Hip dysplasia is a skeletal deformity characterized inadequate coverage of the femoral head by a shallow acetabulum, which creates an unstable hip joint subjected to very high intraarticular contact stresses. The altered force transfer through the less congruent dysplastic hip joint frequently leads to activity-limiting hip pain and early-onset joint degeneration.
Treatment for young-adult dysplasia often involves a periacetabular osteotomy (PAO), a surgery which permits multiplanar reorientation of the acetabulum in order to increase femoral head coverage, improve joint stability, and alleviate hip pain. However, while PAO can achieve a radiographically “normal” hip joint, most patients still develop hip osteoarthritis (OA) or need total hip replacements within 30 years after correction. This may indicate that PAO insufficiently reduces the high contact stresses that have been linked to OA development.

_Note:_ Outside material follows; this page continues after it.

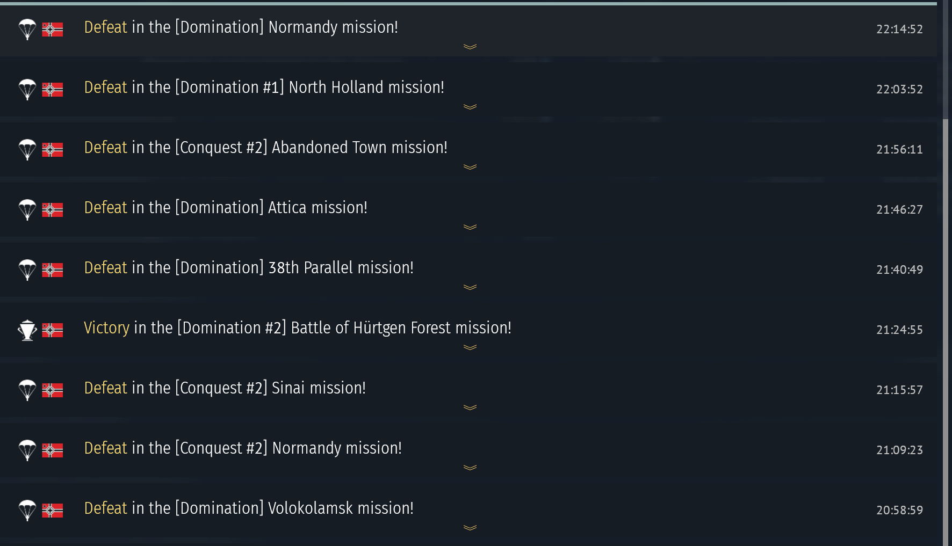
Task: Expand the Domination Normandy mission details
Action: pos(470,47)

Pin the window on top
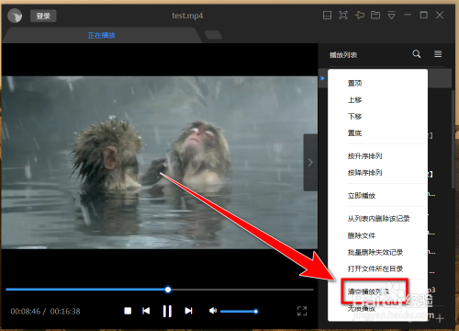tap(359, 15)
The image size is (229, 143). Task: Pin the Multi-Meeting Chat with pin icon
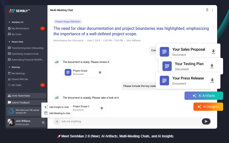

In this work, discrete element analysis (DEA) of patient-specific models of individuals with hip dysplasia was used to identify thresholds of chronic contact stress-time exposure associated with cartilage degeneration or OA development. Two methods of computational optimization (brute-force and gradient-descent) were then developed to identify the acetabular reorientation that minimizes chronic exposures above those thresholds. Finally, a pilot study was conducted in which a patient-specific acetabular reorientation that optimizes that given patient’s chronic exposure was provided to the treating surgeon as a preoperative planning guide. The reduction in chronic exposures achieved with the actual surgical correction was closer to optimal in cases where the surgeon had access to this mechanical data preoperatively. Using a patient’s own hip anatomy to guide the surgeon to an individualized correction that optimizes contact stresses below damaging levels may provide the best opportunity to reduce that patient’s hip pain and likelihood of developing OA, thereby preventing their need for future total hip replacement.